The No Vegetation Challenge has taken a bit of a back seat. While I'm still not buying apples, and we do miss them, and we are learning to live without them... There are some flaws to the No Vegetation Challenge.
First off- how do you make a salad? I like a big bowl of lettuce (ready in June), a nice cuke (which are barely plants in the garden, haven't flowered yet), a nice tomato (got the first two off the greenhouse tomatoes this week) some green pepper (just tiny little peppers on the greenhouse plants right now, lots of flowers) and some celery (which I don't grow). I tried eating just the lettuce for awhile, then broke down and bought some salad fixins.
Second- there was the whole Strawberry Fiasco - which I ended up not buying, but had really planned to, to make jam and freeze, and save us money throughout the year.

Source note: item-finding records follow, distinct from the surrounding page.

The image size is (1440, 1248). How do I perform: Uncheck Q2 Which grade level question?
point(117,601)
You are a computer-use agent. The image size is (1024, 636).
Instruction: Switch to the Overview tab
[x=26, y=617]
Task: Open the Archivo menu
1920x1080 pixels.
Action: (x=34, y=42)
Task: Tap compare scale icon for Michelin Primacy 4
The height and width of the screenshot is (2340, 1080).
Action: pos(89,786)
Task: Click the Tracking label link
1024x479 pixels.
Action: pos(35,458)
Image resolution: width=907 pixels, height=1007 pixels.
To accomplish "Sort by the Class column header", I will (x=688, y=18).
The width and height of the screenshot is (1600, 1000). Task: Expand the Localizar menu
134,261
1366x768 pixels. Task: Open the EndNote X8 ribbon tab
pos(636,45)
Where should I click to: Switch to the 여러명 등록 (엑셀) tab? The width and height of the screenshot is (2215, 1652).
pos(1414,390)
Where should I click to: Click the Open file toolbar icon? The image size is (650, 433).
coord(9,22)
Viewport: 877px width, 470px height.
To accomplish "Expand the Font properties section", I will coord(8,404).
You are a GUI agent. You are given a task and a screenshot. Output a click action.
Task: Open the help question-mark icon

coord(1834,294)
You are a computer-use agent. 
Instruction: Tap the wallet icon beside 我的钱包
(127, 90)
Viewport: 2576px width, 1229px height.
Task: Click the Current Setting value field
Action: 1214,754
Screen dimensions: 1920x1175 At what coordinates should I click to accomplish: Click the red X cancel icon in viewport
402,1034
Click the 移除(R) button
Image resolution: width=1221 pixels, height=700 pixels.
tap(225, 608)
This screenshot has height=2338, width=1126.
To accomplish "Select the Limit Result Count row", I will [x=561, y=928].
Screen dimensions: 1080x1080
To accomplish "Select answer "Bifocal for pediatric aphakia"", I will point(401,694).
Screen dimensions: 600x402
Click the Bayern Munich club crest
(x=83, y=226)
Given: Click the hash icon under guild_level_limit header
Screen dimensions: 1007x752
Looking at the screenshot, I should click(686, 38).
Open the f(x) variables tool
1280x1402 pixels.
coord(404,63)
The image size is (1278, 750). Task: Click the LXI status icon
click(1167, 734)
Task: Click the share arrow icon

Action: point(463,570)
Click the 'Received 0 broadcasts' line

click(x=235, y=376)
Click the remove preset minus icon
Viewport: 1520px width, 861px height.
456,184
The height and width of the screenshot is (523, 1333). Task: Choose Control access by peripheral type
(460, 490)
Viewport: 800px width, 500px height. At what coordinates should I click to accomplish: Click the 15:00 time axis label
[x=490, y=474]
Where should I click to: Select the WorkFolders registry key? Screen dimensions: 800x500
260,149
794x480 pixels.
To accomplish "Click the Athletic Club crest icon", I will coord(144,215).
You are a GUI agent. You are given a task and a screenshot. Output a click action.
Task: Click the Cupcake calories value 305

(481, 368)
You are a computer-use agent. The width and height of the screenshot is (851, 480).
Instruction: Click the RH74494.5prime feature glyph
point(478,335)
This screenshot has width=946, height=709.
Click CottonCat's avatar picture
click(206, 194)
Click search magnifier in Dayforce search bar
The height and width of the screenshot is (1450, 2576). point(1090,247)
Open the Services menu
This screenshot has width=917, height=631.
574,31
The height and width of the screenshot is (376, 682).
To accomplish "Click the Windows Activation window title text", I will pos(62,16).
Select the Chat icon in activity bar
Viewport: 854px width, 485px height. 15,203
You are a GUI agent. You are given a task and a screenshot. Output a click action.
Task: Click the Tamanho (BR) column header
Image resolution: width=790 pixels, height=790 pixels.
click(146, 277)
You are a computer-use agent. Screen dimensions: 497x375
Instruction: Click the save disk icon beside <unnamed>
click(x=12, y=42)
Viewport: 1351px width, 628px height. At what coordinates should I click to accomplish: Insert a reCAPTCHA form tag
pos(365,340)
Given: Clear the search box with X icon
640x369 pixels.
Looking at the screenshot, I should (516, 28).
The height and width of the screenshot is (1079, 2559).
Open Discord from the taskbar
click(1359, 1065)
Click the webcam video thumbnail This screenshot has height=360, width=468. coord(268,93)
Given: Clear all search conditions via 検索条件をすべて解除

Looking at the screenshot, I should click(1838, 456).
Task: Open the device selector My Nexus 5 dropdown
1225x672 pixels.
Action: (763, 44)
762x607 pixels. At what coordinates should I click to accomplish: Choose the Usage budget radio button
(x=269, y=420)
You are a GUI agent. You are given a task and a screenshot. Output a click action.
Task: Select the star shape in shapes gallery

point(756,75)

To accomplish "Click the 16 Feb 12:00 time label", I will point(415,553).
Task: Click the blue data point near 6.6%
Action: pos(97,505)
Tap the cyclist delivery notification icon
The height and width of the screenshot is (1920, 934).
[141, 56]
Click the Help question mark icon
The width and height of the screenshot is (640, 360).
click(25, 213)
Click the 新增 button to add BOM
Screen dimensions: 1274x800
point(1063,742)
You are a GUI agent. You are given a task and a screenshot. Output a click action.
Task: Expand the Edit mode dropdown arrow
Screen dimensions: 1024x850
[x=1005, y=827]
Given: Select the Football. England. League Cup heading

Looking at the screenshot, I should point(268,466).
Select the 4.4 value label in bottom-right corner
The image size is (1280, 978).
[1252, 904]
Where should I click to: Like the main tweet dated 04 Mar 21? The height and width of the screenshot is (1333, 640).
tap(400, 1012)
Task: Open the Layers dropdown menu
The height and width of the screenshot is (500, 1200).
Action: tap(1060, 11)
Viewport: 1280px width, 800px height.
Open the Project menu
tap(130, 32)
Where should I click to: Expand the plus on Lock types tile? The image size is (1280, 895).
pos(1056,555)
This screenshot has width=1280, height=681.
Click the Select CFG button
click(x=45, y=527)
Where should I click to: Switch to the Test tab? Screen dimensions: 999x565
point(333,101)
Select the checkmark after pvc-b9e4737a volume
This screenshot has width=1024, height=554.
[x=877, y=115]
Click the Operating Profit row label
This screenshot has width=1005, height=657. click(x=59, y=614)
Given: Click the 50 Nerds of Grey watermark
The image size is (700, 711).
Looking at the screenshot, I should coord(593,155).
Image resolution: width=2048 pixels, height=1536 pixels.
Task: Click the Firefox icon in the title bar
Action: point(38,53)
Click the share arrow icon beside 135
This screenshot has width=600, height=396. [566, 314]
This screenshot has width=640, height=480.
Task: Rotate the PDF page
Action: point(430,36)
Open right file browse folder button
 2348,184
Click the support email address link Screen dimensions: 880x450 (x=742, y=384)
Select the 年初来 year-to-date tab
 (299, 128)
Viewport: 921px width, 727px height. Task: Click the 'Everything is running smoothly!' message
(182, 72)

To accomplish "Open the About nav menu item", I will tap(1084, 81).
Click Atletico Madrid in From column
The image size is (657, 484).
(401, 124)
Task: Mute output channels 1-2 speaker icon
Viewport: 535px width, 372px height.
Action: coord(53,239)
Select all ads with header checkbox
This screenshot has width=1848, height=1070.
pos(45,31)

Third- Bananas. Bananas are never in season here. But they were shipped worldwide before oil, so I still consider them sustainable. One of the few things you can pick green, allow to ripen on the way, and not end up tasting like sawdust. They are, however, generally very expensive, currently at about 79¢/pound. When I walk through the produce section at the grocery store, I make a bee line for the cheap rack. The wilted, the rotting, the not best looking section, reduced to clear. I buy bananas when I see them. It could be a while before I see them again. Sometimes I get lucky and get a whole case for $5. The kids eat their hearts out, and I freeze lots for banana bread and smoothies.
Fourth- Watermelon. I am Canadian. Not to mention, a northerner. I grow watermelon every year, and on a good year I'm lucky to get 4 or 5 baseball sized watermelons. Most years, nothing. What would summer be without a watermelon? And since I started preserving the rind last year, it doubles as winter fruit as well.
Finally- The challenge was supposed to go through the end of October or first snow, whichever came first. But then there is a possibility that I might miss apple season, and why would I do that? It wouldn't make sense to not buy apples when they are in season. So apple shopping I will go.
The challenge has been a good learning experience, and one that I will continue with through the winter. Which is much more logical. Use what we have while it's freshly preserved, and then buy produce once the freezer and cold room are empty.